アート音痴・芸術素人が好き勝手やってます。

平野啓一郎「非日常からの呼び声」~絵画と築く関係性~


平野啓一郎氏の記述も実に興味深かった。

彼はこの本の中で、こう語っている。

美術作品とのつきあいは、本来は、必ずしも一期一会ではないはずである

同じ絵を同じ美術館で何度も見るという経験をして、一枚一枚の絵と、特別に親密な関係を結ぶ喜びを知った。

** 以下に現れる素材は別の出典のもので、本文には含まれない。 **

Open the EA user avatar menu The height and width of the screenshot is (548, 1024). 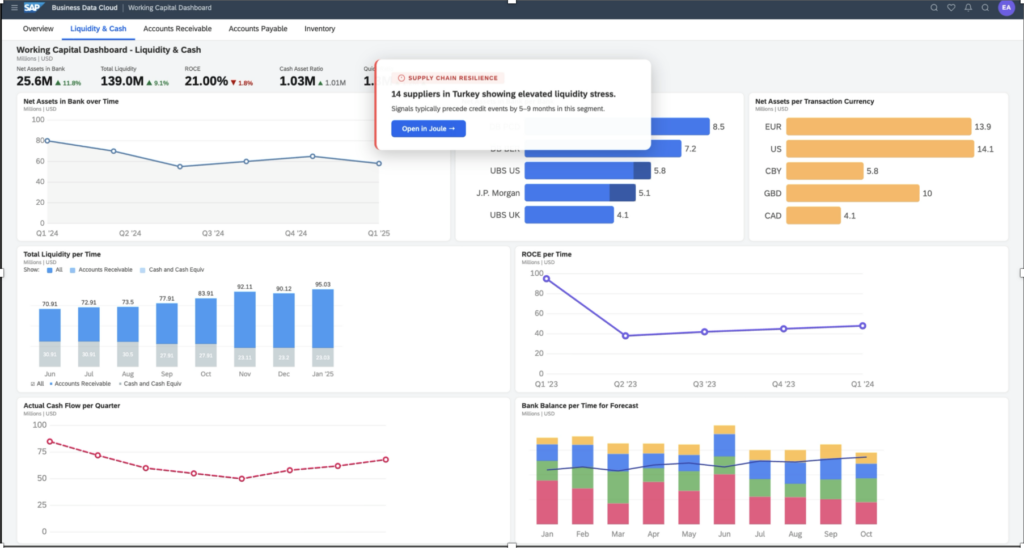pos(1006,8)
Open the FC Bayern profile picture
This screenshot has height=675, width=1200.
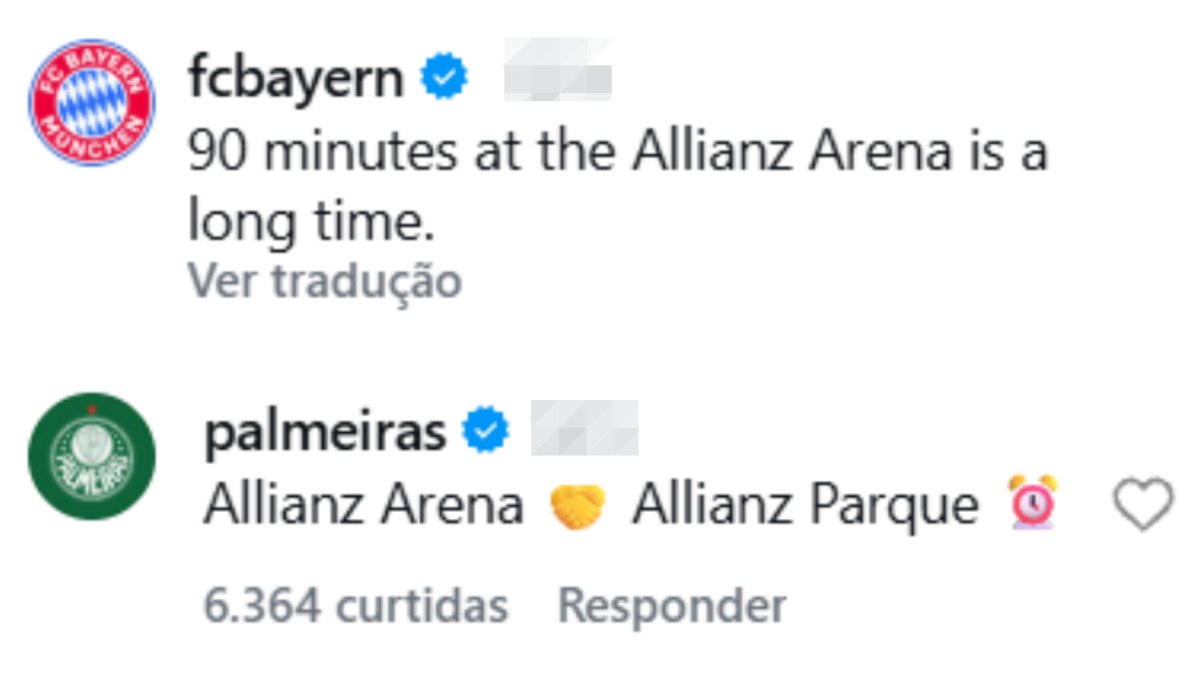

優れた本は再読に値する。そして、読み返す度に、ますます饒舌になり、誤解を訂正し、真意を明かしてくれるようになる。(中略)絵画もまたそういうものである。初対面のよそよそしさを乗り越えて、初めて打ち解ける秘密もあるのだ


私達は、素晴らしい本を読み返すことの価値を知っている。
でも、お気に入りの絵と個人的な関係を築くことはしない。
優れた本も映画も、名作であればあるほど何度も読み返す(観返す)価値があること、その度に新しい気づきや学びを得られることを知っている。
(それについて私と旦那はしょっちゅう語ったりもする。)

それなのになぜ、わたし達は絵画や彫刻と、 そうした関係を作らないんだろう?

これは盲点だったと思う。
実物が持つ「アウラ」に触れる1回限りの経験にわたし達は満足してしまっているのではないか。

美術館へ行き、一度その実物を見ただけで満足しているのではないか。
同じ美術館へ何度でも行き、お気に入りの絵を何度も観ること、その本と親しい関係性を築くことなど、恥ずかしながら今まで考えてみたこともなかった。


そしてこれは最近気がついたことなのだが、どんなに下手くそであっても、心から感動した絵を模写・デッサンしてみることはとても良いことだ。
上手い下手は関係ない。絵画を心から愛する人なら、是非やってみて欲しい。

ただ見ているだけでは気づくことが難しい、その画家が何を描きたかったのか、細やかな視点にも触れることができる。知らなかった絵画の側面に触れることができる。
画家が愛を込めながら描いたことがわかるはずだ。それが名作であるほど。